County’s reputation as outdoor hub grows
Shenandoah Valley was Howard Thompson’s get-away from Northern Virginia. “I used to escape the city on weekends and camp and hike and play in the Shenandoah River area,” he says.
Thompson now makes the area his home. The part-owner of Appalachian Outdoors Adventures, an outdoor gear shop in Luray, is the chairman of the Luray-Page County Chamber of Commerce.
Like Thompson, a growing number of tourists are drawn to Page’s outdoor activities, which include hiking, backpacking, cycling and fishing. Chamber President John Robbins says the county, which includes the towns of Luray, Stanley and Shenandoah, has seen increasing growth in outdoor tourism. This year, cyclers and their families were expected to spend as much as $100,000 on food, merchandise and lodging in Page. That’s up from $80,000 in 2012, $56,000 in 2010, and $40,000 in 2009. Page will hold eight cycling events this year, including Luray’s triathlon in August, which draws 750 participants.

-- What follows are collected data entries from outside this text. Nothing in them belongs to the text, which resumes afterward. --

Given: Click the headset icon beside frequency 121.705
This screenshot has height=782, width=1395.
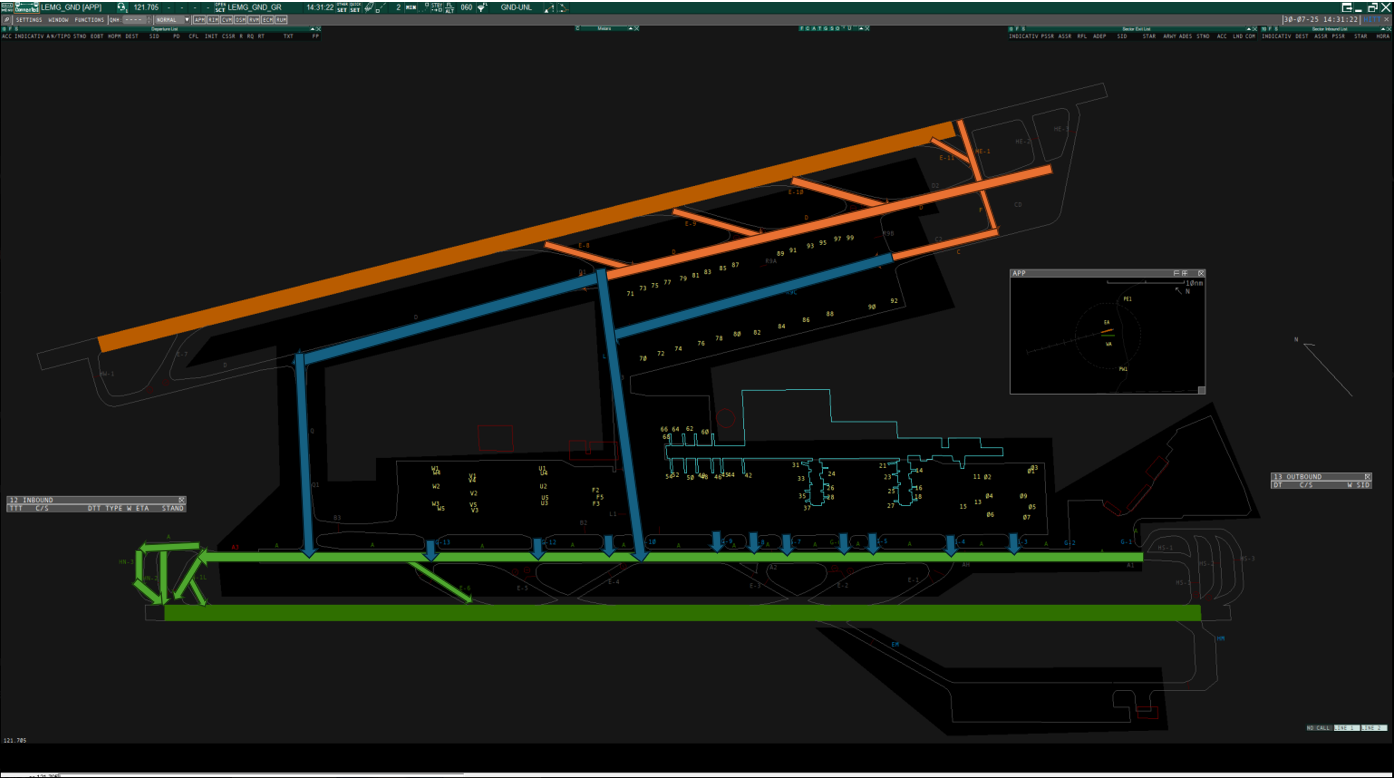Looking at the screenshot, I should tap(121, 7).
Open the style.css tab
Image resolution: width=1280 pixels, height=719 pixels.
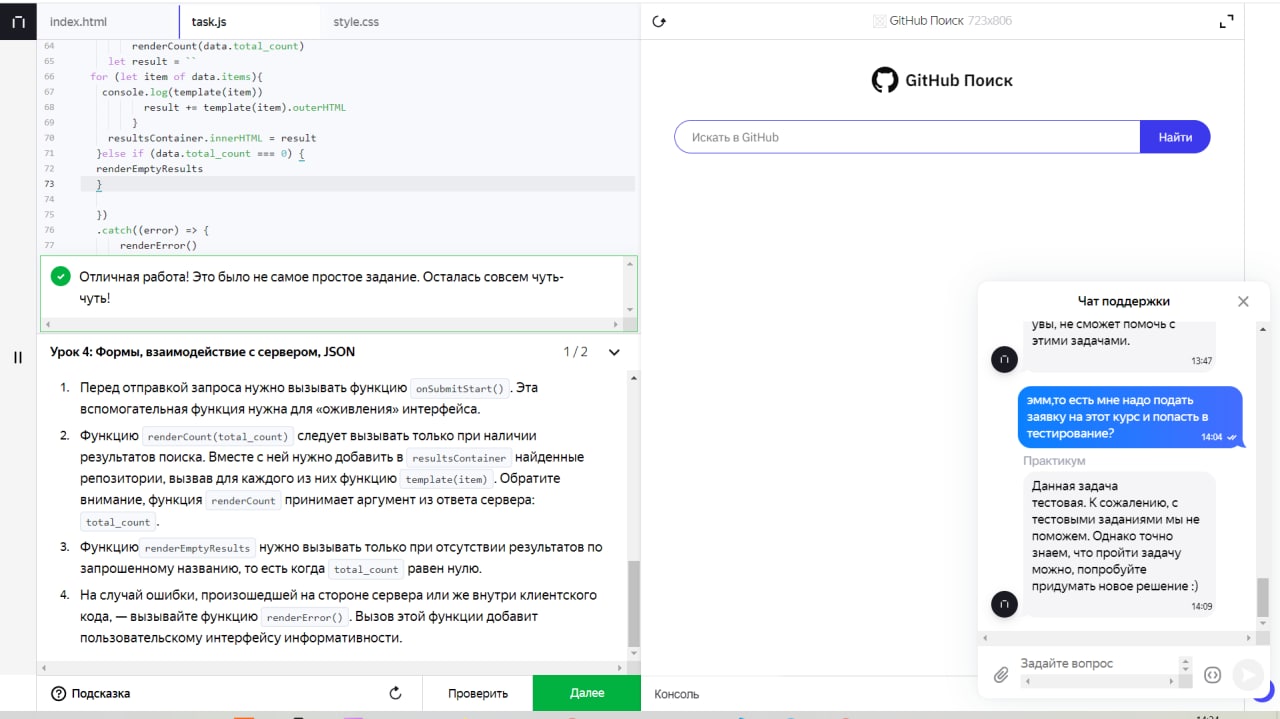click(x=356, y=21)
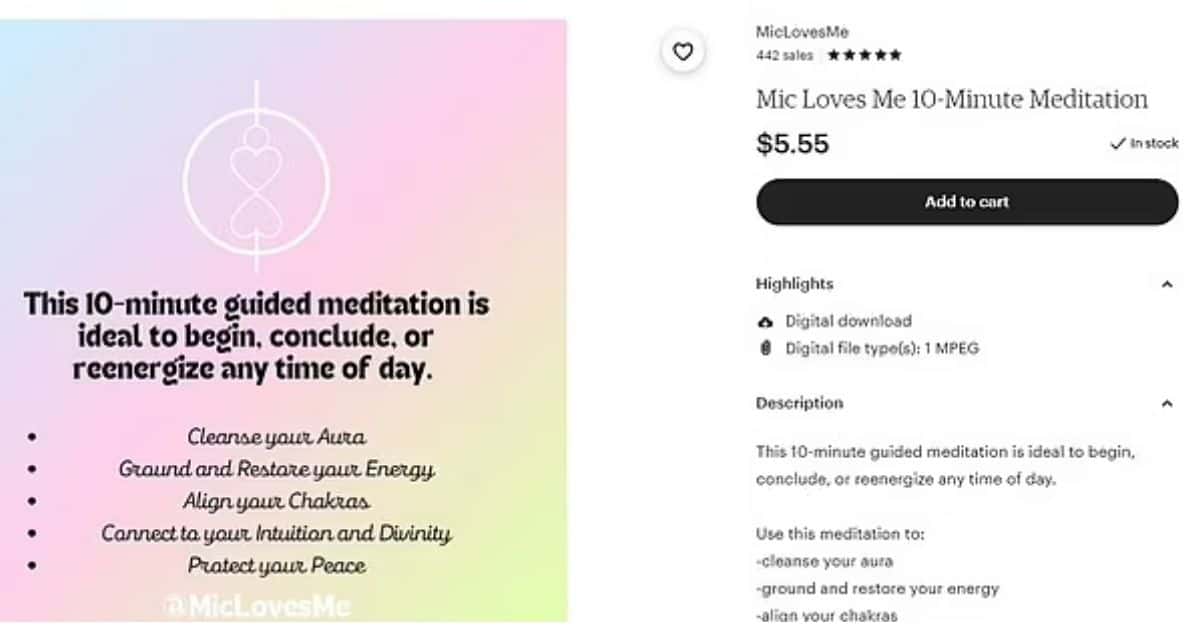Click the Digital download highlight text
The image size is (1200, 628).
coord(848,321)
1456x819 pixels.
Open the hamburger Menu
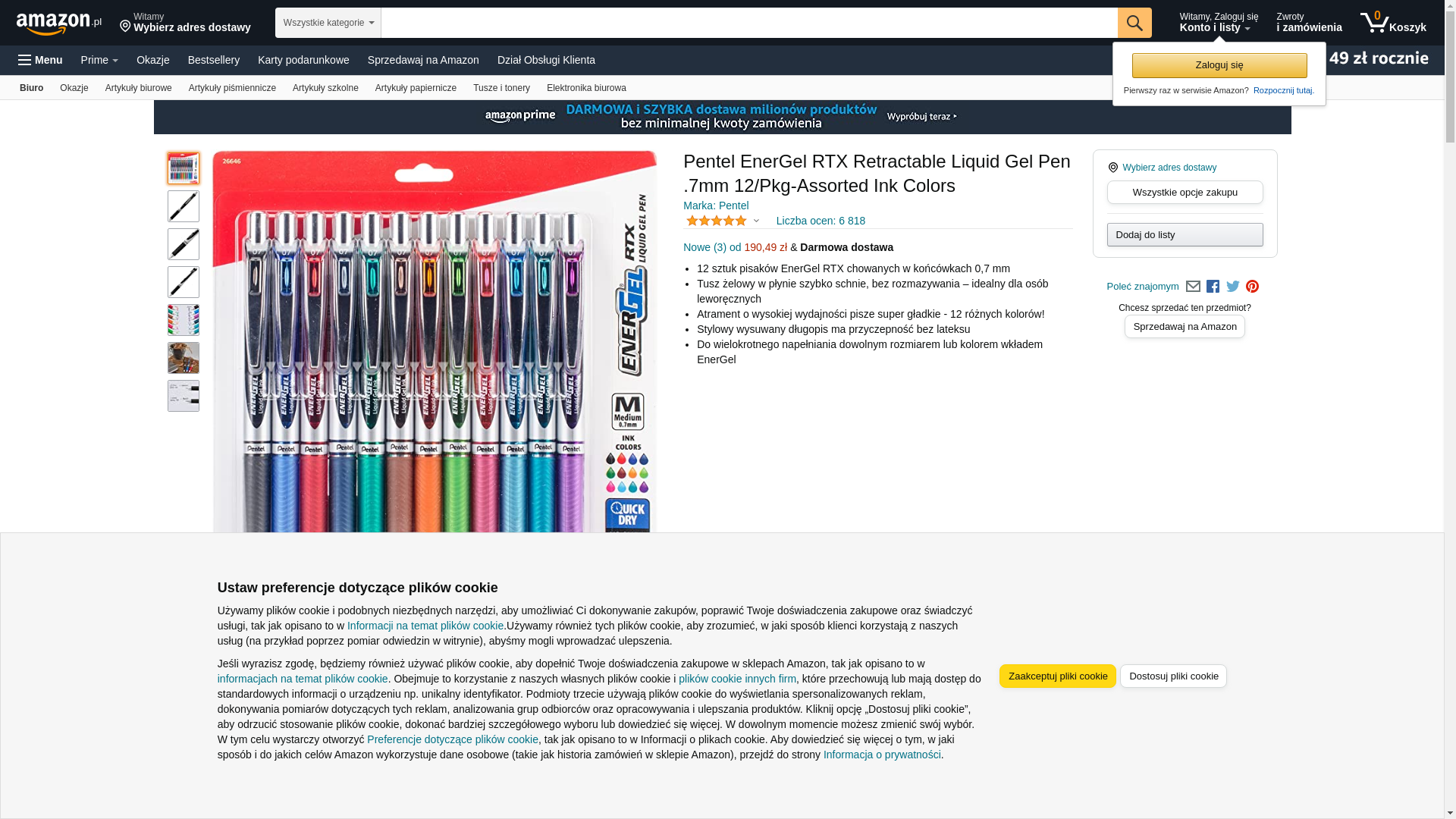click(40, 60)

Recently, Luray and Page County were named an official Appalachian Trail Community by the Appalachian Trail Conservancy, a nonprofit organization that works to preserve and manage the more-than-2,000-mile trail. The designation is important for two reasons, Robbins says: it adds to the area’s reputation as a hub for outdoor activity and it will help economic development.

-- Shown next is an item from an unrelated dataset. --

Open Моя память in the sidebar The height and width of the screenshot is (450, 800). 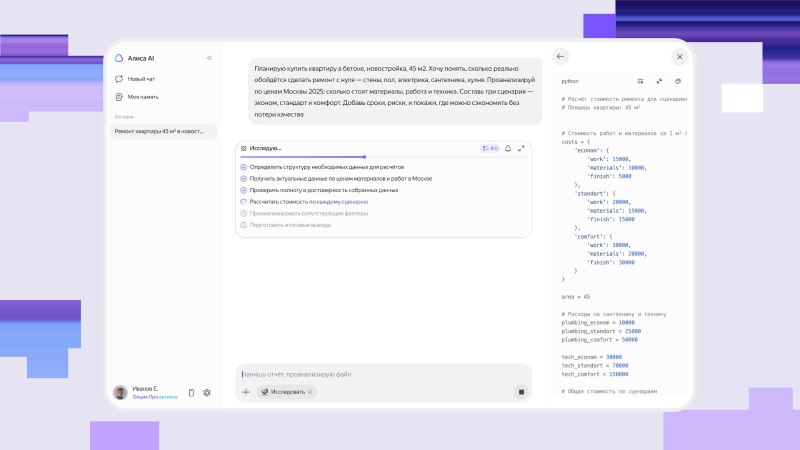point(142,97)
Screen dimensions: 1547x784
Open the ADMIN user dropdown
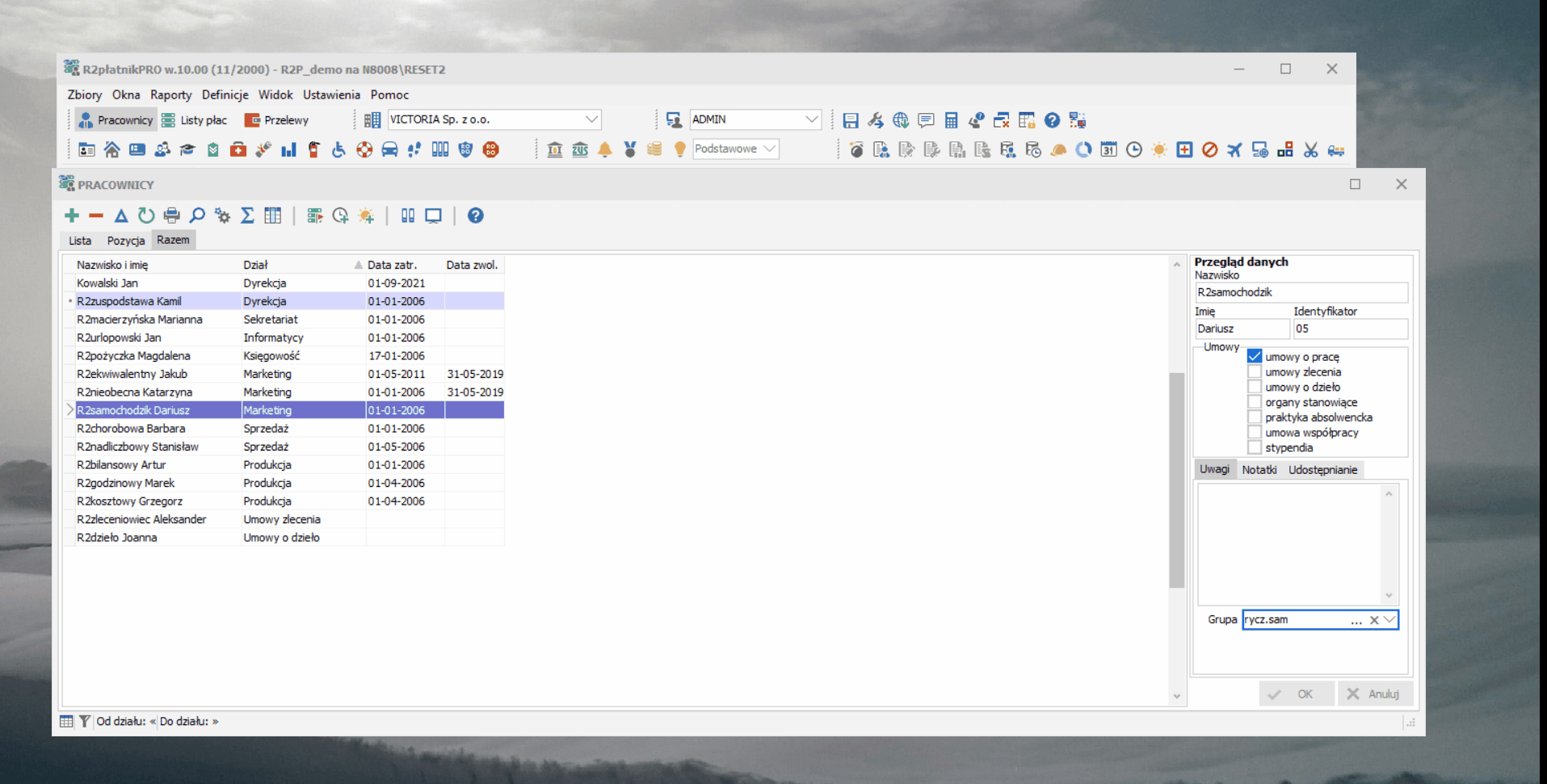pyautogui.click(x=811, y=119)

The Appalachian Trail Conservancy helps promote the Appalachian Trail Communities through its website and publications, signage and news releases. The organization also provides guidance and helps trail communities network with each other, says Mark Wenger, CEO of the Harpers Ferry, W.Va.-based group. “We want to make sure this is a really functioning idea that will help them out,” Wenger says.
Luray-Page County joins 29 other Appalachian Trail Communities along the trail running from Georgia to Maine.